[Phe(1)Phi(CH2-NH)Gly(2)]nociceptin-(1-13)-NH2 acts as a partial agonist at ORL1 receptor endogenously expressed in mouse N1E-115 neuroblastoma cells

THE nociceptin derivative [Phe(1)Phi(CH2-NH)Gly(2)]-nociceptin-(1-13)-NH2 (Phe Phi noc) has been reported to act either as a simple antagonist or as a full agonist at the opioid receptor-like (ORL1) receptor. In the present study, we identified the expression of the ORL1 receptor in murine N1E-115 neuroblastoma cells and used this neuronal system to investigate the pharmacological activity of Phe Phi noc.

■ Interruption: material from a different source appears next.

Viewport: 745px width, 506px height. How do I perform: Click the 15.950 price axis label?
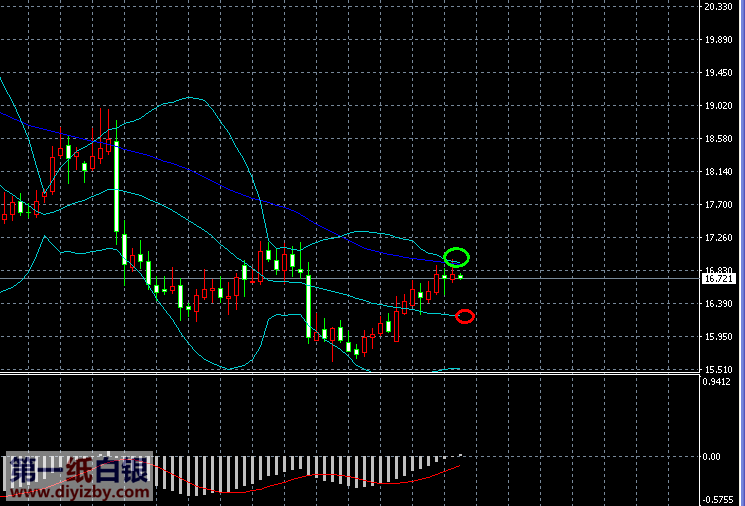tap(719, 337)
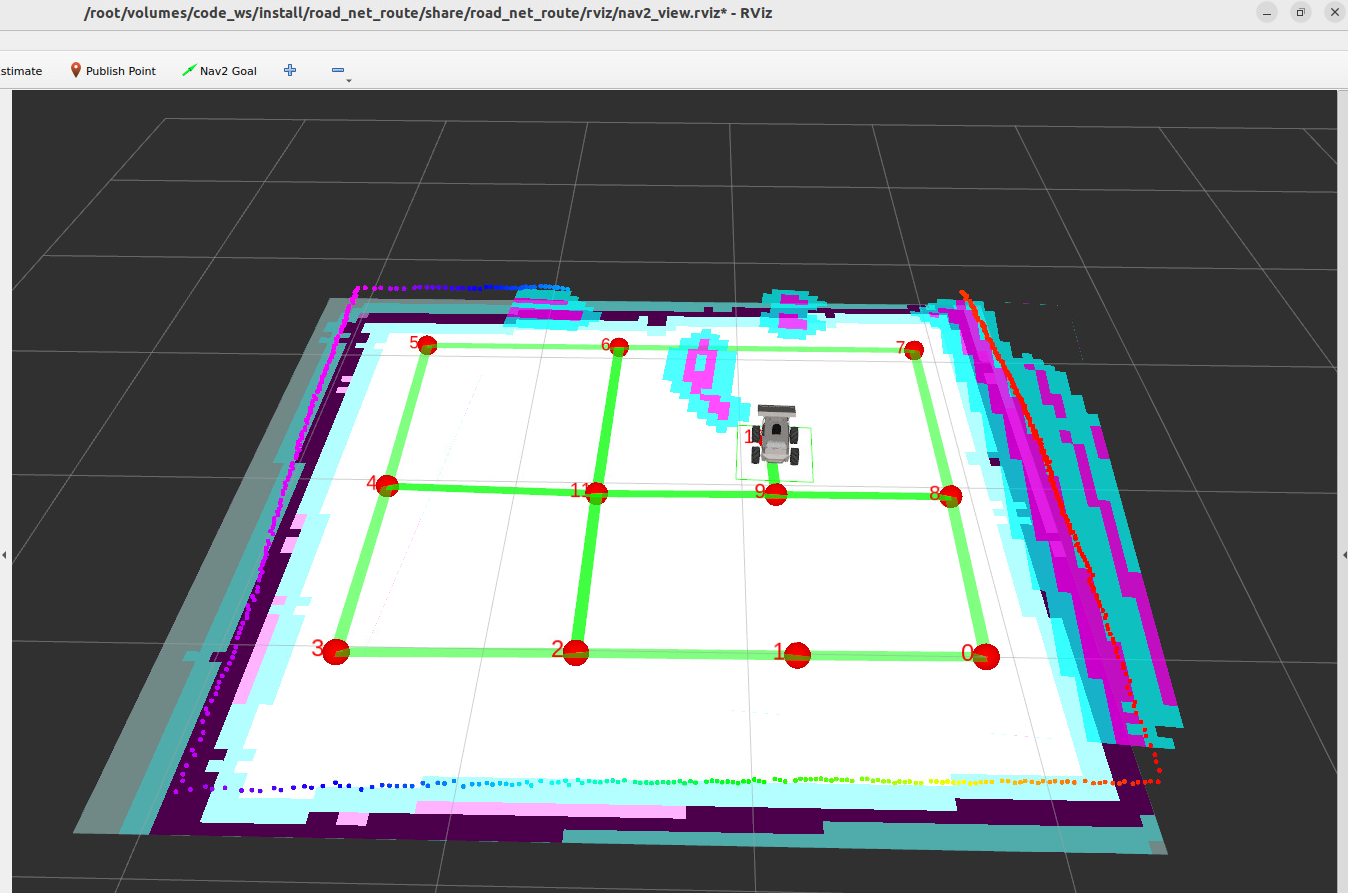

Like nociceptin, Phe Phi noc stimulated the binding of [S-35]GTP gamma S (EC50 = 120 nM) and inhibited forskolin-stimulated [H-3]cAMP formation (EC50=3.3 nM). However, Phe Phi noc elicited maximal effects lower than those induced by nociceptin, and when combined with nociceptin potently antagonized the responses to the natural agonist (K-i = 0.9 nM). These data indicate that Phe Phi noc acts as a partial agonist at the ORL1 receptor endogenously expressed in N1E-115 cells. NeuroReport 10:1127-1131 (C) 1999 Lippincott Williams & Wilkins.